The principal of specific adaptations of imposed demands may have also influenced the performance results. In the present study the training program was designed to optimize hypertrophy, especially in the lower body. As a result, heavy loads (> 85% 1 RM) and ballistic movements were not incorporated. Given that strength and power adaptations are maximized with heavier loads compared to higher volumes [51], future betaine training studies that include higher intensities and train muscular contractile velocity should be conducted to fully elucidate the effects of betaine supplementation on force and power output.

Since most studies that have reported improvements in performance have employed exercise tests that involved repeated higher intensity efforts [6, 20], therefore we previously hypothesized that betaine may be most ergogenic in testing and training protocols that impose a high metabolic demand [1]. Metabolic stress increases the cellular uptake of betaine which results in increased cytoplasmic osmolality, biopolymer hydration, and helps to maintain biochemical function during stress by protecting ATPase and myosin heavy-chain proteins again urea denaturation [18], attenuating reductions in the affinity of Ca2+ for troponin [52], and defending citrate synthase against thermodenaturation [53]. While strength-endurance was not specifically tested in the present study, a trend for greater total weekly volumes was found, with effect sizes favoring the betaine group in 4 of the 7 weeks as well as overall.
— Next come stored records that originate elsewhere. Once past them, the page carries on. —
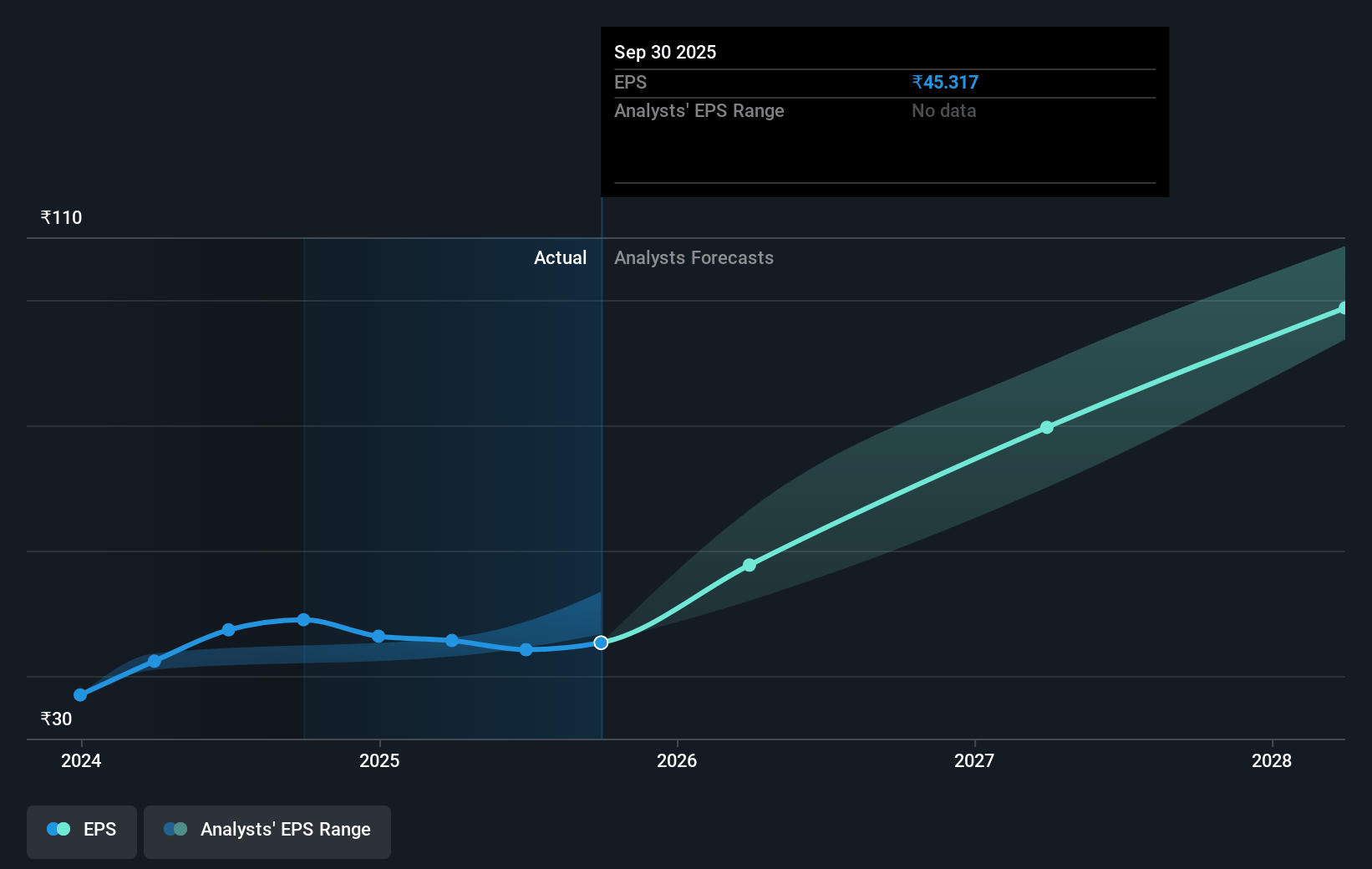Click the 2028 x-axis label
This screenshot has width=1372, height=869.
[x=1272, y=761]

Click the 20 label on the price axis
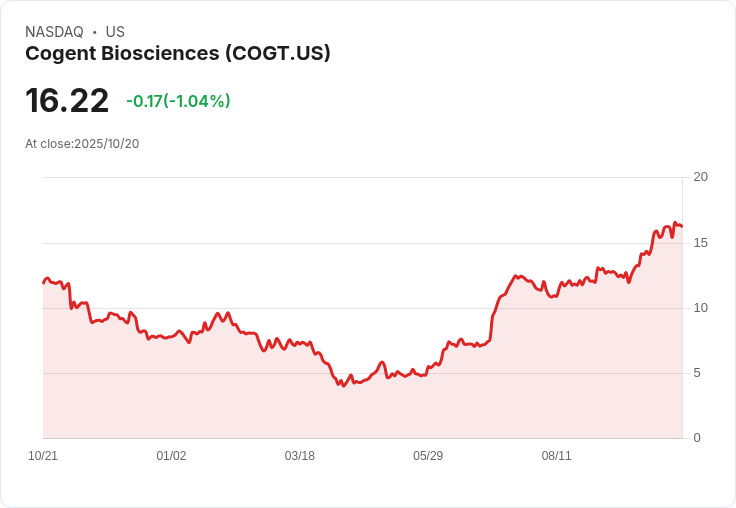point(700,177)
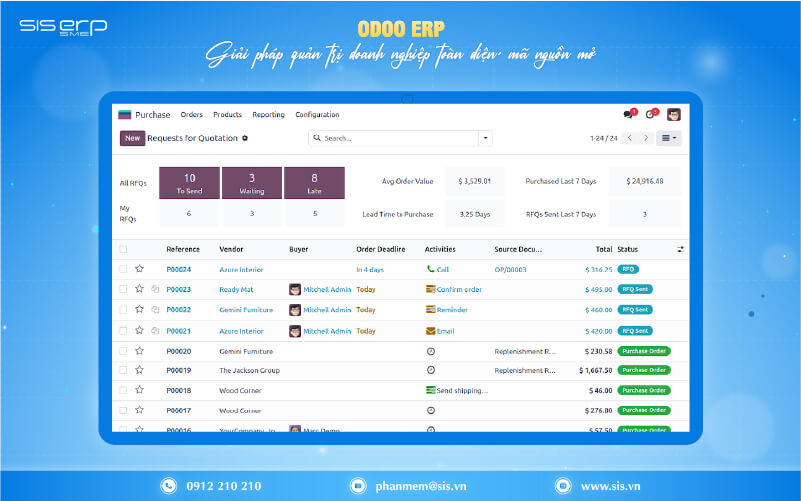The width and height of the screenshot is (801, 501).
Task: Click the gear icon beside Requests for Quotation
Action: (x=245, y=138)
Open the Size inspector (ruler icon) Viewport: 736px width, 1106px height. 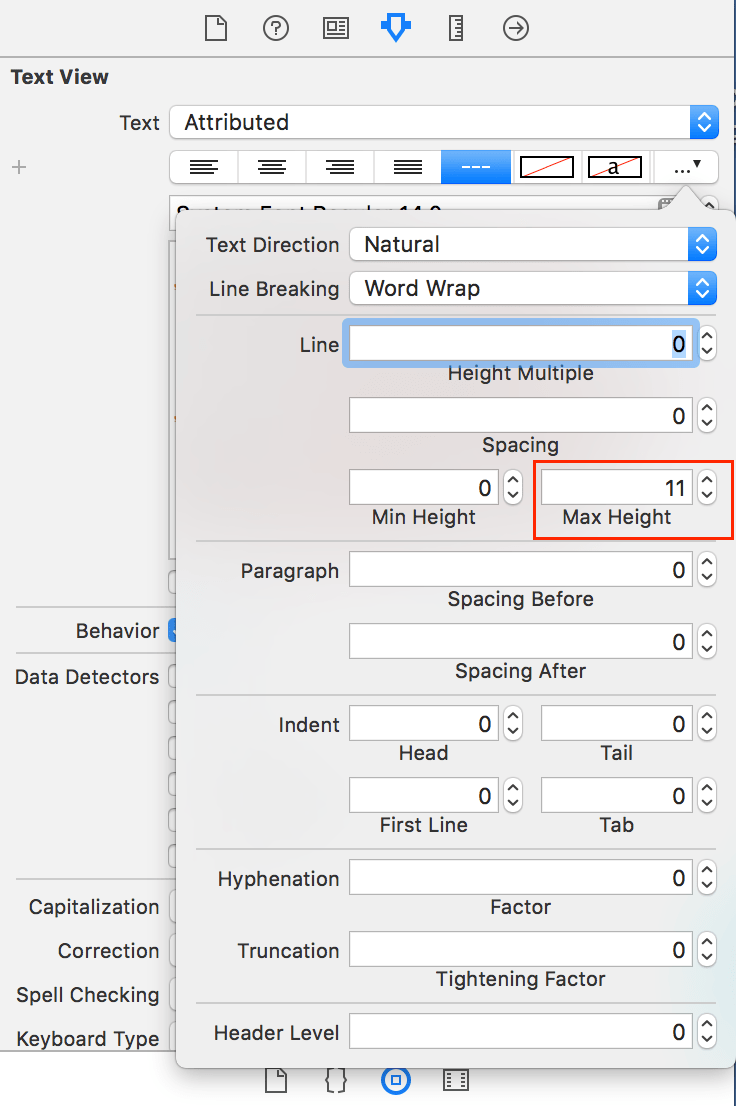pos(455,28)
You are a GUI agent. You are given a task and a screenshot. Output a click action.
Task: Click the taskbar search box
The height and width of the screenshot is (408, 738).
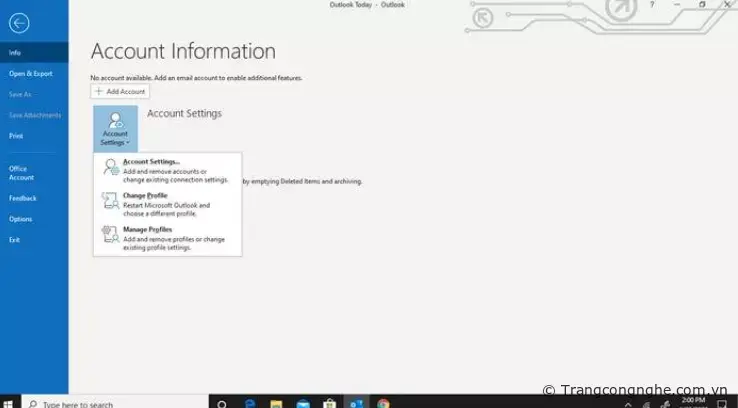click(x=110, y=403)
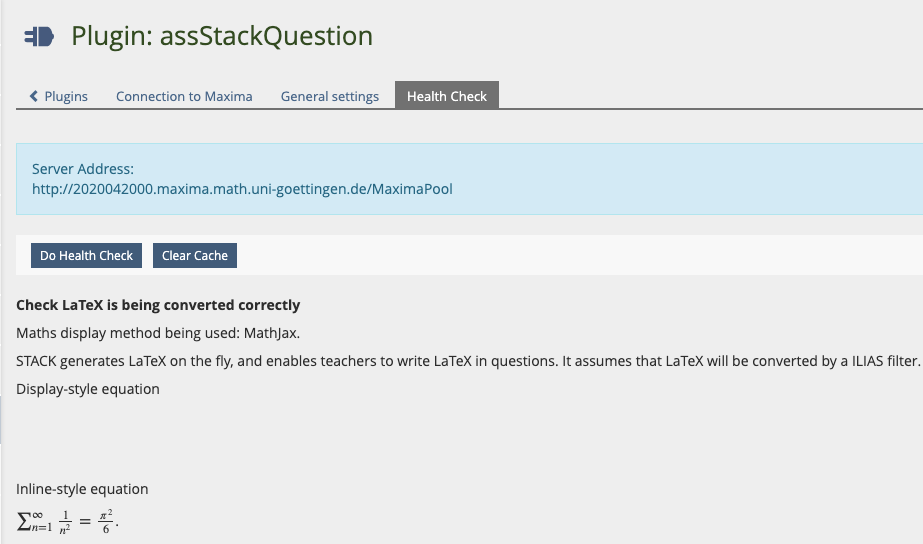
Task: Open the Connection to Maxima tab
Action: tap(184, 97)
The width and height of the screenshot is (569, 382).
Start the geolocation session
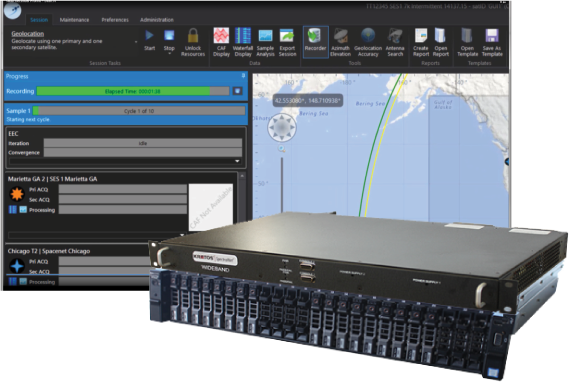150,40
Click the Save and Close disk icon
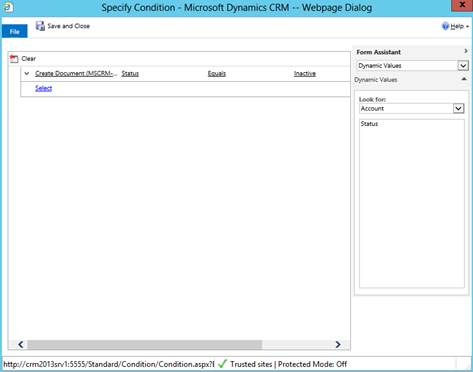 tap(40, 26)
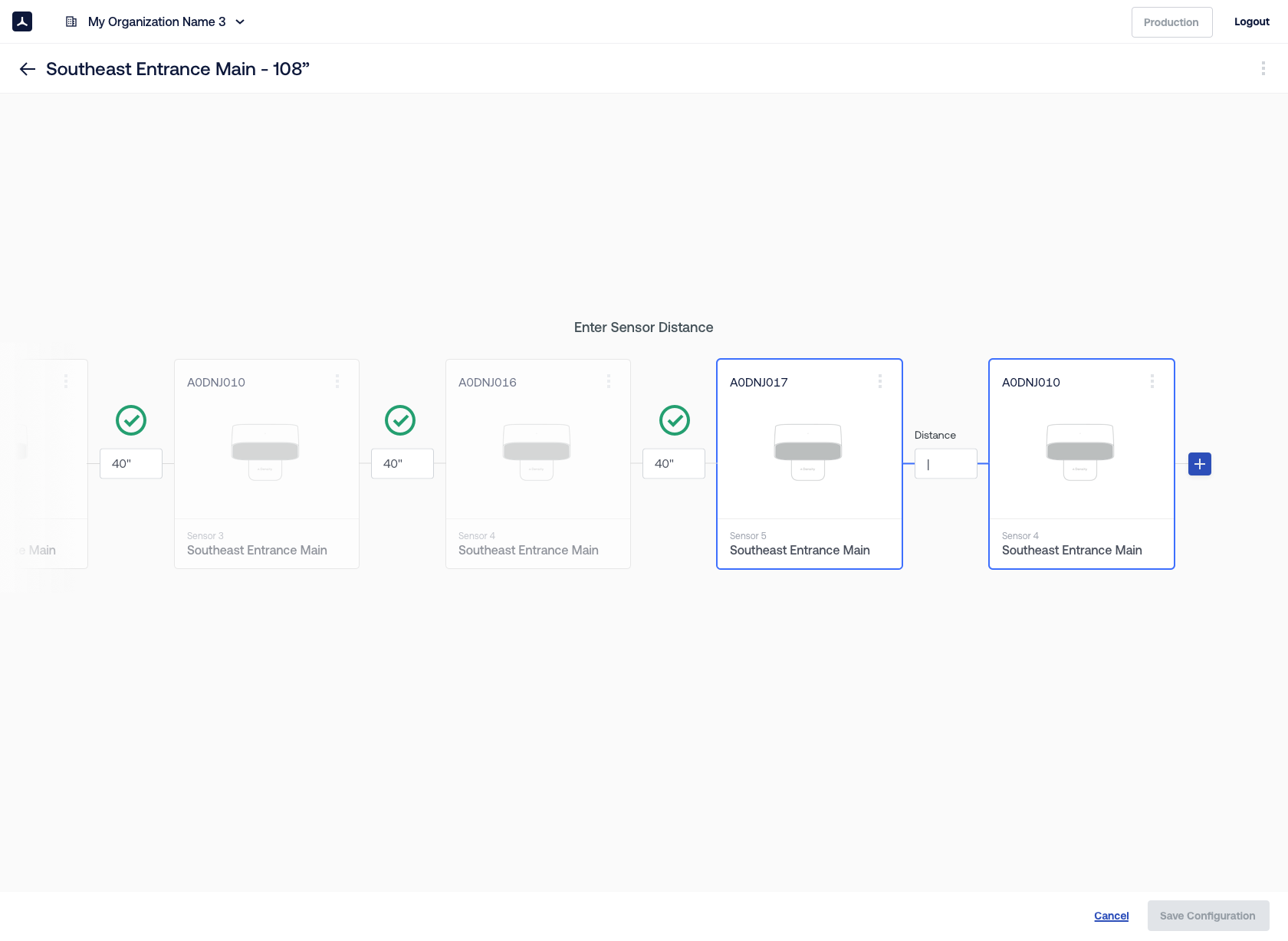Go back using the left arrow icon
Image resolution: width=1288 pixels, height=941 pixels.
[28, 69]
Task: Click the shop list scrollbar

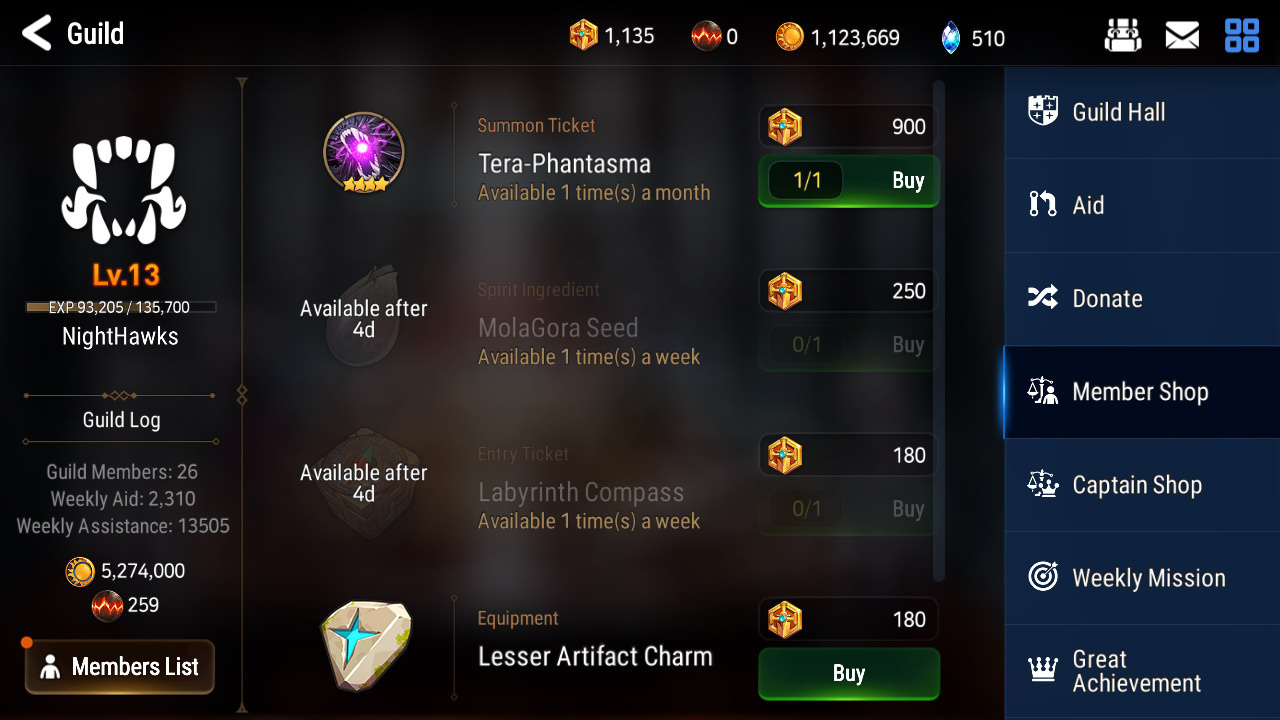Action: [939, 330]
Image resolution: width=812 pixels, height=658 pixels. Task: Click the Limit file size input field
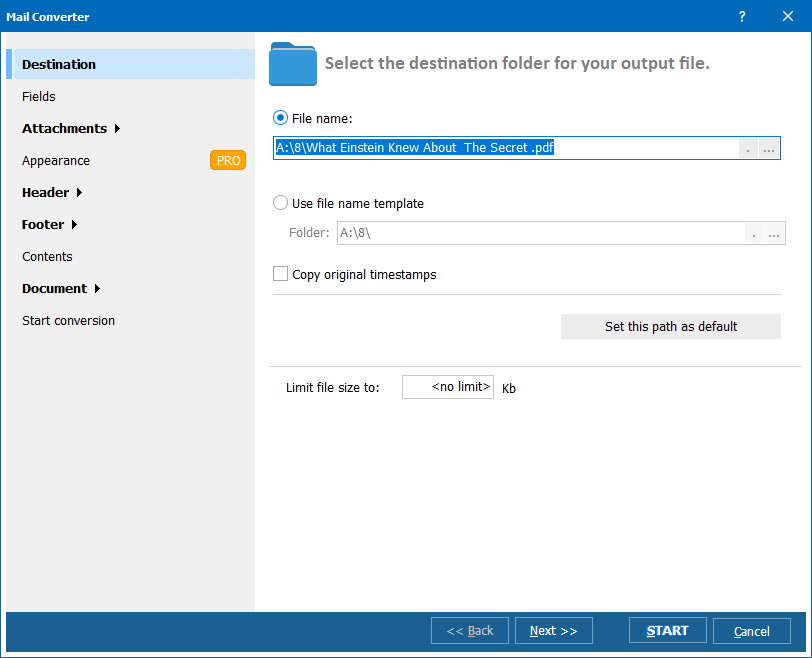(447, 387)
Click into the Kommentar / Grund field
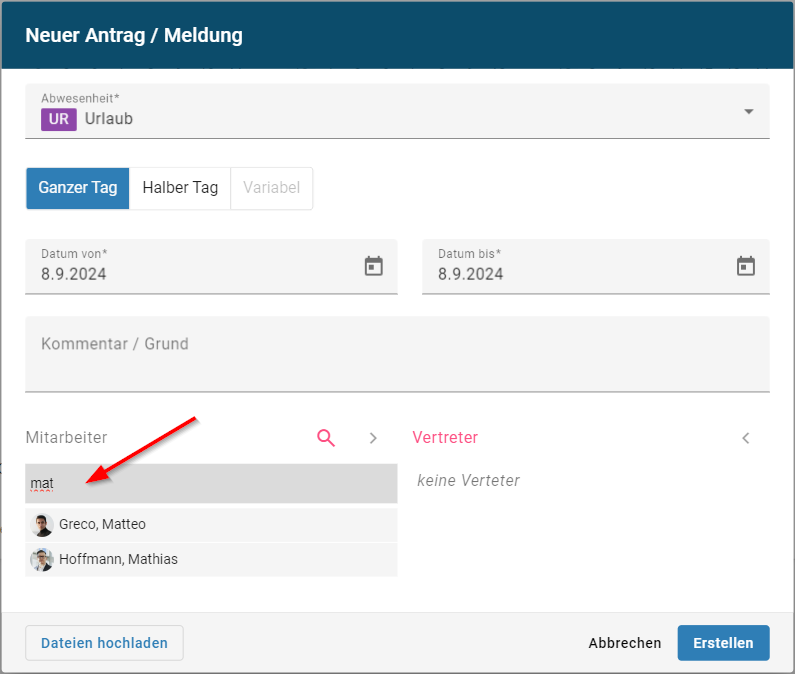Image resolution: width=795 pixels, height=674 pixels. (x=397, y=354)

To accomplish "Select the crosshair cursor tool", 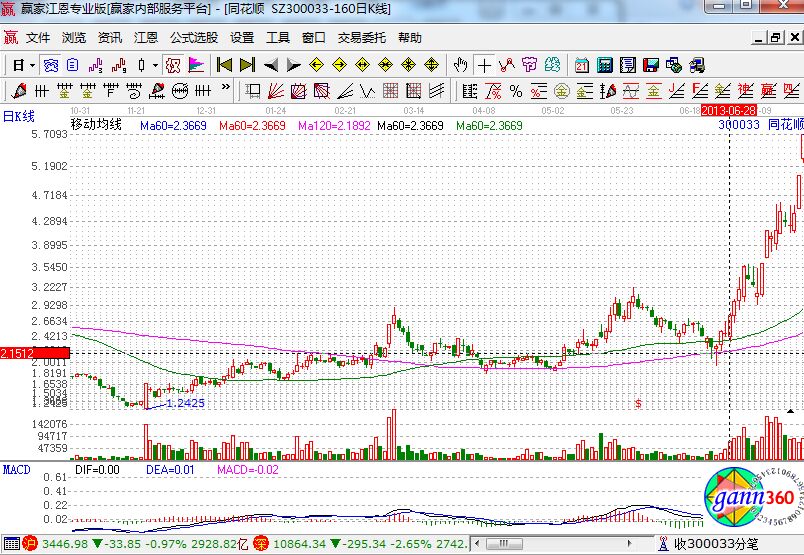I will (x=484, y=65).
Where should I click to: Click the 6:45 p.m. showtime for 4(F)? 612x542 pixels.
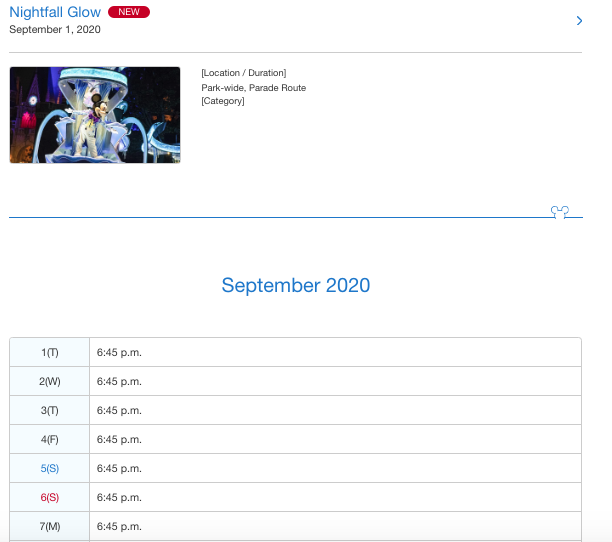(x=119, y=439)
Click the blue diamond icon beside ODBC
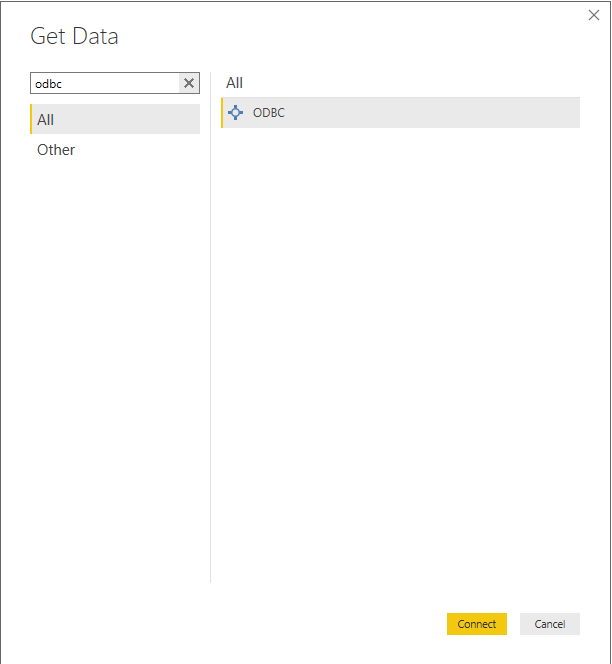 click(x=236, y=113)
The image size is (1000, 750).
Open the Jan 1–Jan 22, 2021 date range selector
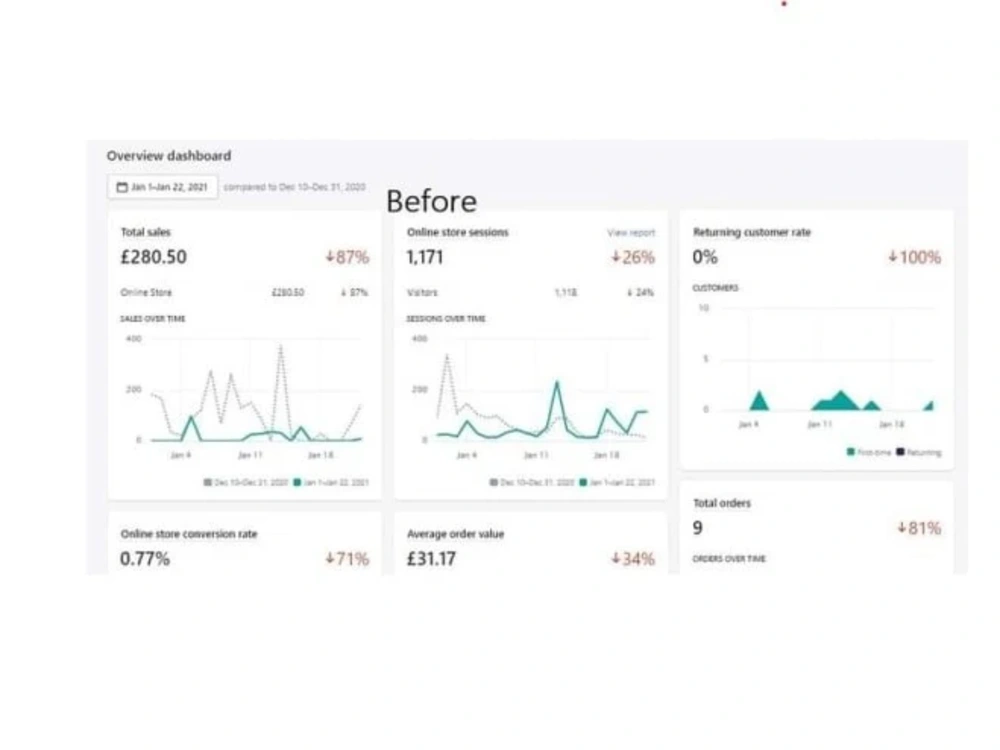165,186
These results are in agreement with our previous study, where we found betaine supplementation increased bench press work capacity in trained men only during the higher volume meso-cycles [7], and lend evidence to the hypothesis that betaine may be most ergogenic during higher volume resistance training protocols.

We hypothesized that betaine may exert ergogenic and hypertrophic effects by increasing intracellular hydration and thereby providing a more hospitable environment for excitation contraction coupling and protein synthesis. The results of the present study do not support this hypothesis, as there were no differences between groups found for total, intracellular, or extracellular water content; however, caution should be taken when interpreting the compartmental water results. First, we were unable to distinguish between compartments of intracellular water, and therefore cannot make any conclusions directly as to the effects of betaine on intramuscular hydration in particular. Second, although there were no differences between baseline and post-training nutritional status or urine specific gravity, and subjects were instructed to mimic their pre- and post-testing diets and not consume food or liquids for 3 h prior to testing, it is possible that small fluctuations in diet (sodium and fiber intake, in example) may have confounded the results. Future studies with more sophisticated equipment and strict dietary controls are required to properly assess the effects of betaine supplementation on compartmental water.